■ Problem
Go through the data and copy each line that holds "Choose".

■ Available records
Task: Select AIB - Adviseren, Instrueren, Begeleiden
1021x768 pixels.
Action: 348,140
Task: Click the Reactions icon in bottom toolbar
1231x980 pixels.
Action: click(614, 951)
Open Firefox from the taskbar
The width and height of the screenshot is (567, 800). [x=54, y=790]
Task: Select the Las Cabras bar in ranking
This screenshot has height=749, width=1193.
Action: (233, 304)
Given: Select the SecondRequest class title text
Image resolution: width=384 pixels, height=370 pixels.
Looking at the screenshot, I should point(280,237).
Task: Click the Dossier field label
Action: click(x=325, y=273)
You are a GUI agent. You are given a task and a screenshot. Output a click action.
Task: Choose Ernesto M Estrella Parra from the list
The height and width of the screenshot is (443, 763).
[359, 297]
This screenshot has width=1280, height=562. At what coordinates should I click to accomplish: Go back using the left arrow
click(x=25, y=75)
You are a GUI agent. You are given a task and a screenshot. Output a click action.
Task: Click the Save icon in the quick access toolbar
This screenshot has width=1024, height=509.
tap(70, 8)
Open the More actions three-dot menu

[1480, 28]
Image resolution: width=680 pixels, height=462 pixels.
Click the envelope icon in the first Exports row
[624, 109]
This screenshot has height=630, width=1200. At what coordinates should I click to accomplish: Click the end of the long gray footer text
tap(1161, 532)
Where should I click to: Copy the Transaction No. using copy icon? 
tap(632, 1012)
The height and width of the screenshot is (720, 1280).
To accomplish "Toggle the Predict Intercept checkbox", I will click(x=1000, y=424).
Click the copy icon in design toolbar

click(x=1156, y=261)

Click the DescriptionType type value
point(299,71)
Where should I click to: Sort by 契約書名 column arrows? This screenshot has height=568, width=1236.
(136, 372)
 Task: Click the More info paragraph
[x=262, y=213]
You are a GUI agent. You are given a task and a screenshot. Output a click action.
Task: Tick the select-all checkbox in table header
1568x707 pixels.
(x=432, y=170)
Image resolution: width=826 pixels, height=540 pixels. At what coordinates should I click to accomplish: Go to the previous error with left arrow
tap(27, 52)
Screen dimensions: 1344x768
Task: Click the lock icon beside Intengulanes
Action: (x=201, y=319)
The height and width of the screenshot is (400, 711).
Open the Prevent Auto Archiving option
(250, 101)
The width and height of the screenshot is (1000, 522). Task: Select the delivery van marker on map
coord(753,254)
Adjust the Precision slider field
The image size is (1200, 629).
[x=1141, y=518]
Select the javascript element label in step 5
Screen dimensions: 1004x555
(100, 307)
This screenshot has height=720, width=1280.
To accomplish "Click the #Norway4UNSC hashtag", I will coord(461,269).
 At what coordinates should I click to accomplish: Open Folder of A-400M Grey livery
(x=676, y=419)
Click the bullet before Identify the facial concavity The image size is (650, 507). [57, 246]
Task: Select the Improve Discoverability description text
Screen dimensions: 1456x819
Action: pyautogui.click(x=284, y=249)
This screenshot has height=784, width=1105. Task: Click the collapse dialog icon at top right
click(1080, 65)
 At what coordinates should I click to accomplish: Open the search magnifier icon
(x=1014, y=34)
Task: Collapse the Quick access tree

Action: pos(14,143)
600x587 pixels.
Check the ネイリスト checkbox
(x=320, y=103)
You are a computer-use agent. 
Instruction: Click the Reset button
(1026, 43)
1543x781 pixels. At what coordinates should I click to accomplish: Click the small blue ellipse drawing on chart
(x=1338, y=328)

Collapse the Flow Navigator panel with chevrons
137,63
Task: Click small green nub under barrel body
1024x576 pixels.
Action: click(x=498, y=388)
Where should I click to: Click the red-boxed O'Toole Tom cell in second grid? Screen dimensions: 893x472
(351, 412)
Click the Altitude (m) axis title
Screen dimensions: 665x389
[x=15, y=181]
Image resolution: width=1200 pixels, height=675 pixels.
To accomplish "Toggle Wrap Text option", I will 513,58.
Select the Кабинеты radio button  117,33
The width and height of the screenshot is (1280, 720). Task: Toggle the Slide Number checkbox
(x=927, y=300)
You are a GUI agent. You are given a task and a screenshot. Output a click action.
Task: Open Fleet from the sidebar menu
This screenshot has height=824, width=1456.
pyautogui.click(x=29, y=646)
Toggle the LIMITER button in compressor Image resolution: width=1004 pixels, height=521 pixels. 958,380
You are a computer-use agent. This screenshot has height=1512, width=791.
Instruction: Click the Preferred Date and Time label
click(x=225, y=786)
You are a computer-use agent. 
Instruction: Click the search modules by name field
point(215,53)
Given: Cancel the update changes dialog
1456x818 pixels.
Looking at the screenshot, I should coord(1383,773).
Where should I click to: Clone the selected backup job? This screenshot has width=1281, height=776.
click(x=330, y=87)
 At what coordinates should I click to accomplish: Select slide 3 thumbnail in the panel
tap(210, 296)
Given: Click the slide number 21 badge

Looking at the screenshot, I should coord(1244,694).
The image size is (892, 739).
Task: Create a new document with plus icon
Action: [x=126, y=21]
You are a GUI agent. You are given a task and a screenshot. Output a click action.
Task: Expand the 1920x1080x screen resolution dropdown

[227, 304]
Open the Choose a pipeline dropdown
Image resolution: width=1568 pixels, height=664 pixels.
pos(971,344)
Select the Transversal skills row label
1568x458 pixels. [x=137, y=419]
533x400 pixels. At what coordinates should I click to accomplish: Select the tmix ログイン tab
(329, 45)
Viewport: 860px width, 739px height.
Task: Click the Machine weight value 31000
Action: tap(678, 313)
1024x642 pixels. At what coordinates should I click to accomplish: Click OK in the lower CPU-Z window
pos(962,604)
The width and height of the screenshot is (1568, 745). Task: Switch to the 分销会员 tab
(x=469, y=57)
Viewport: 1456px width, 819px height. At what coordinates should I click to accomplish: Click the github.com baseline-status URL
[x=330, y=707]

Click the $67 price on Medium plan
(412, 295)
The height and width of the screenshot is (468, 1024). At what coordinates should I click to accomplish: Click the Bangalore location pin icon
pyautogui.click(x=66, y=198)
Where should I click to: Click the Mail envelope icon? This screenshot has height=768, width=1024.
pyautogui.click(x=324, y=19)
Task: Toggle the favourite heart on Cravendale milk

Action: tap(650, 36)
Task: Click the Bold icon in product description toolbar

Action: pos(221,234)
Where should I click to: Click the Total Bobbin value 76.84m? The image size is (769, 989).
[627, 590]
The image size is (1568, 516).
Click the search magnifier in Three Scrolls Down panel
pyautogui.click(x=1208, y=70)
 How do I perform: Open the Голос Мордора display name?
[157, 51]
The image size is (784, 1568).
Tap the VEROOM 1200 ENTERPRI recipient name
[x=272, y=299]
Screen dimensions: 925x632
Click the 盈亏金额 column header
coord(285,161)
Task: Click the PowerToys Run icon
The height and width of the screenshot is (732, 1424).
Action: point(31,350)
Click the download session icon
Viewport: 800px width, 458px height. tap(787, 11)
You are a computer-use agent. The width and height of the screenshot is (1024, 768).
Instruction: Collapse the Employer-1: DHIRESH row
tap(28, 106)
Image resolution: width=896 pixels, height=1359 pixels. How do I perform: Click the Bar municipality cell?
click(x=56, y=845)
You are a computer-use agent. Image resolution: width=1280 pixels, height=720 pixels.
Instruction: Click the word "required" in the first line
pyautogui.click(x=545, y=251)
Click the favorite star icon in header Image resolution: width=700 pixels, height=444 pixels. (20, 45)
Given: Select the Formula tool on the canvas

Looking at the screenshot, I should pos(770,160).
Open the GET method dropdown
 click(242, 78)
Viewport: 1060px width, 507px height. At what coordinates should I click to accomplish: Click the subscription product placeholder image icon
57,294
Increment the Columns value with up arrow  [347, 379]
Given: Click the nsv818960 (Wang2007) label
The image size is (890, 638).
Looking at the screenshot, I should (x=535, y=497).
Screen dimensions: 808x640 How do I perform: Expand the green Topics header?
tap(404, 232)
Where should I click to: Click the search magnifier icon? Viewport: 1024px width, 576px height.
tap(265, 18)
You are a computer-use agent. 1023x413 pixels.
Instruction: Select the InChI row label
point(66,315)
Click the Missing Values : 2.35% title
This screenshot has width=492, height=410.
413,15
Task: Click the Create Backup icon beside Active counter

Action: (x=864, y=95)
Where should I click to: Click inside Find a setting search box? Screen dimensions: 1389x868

■ The completed task
Task: Choose Ernesto M Estrella Parra from the list
Open the Choose a pipeline dropdown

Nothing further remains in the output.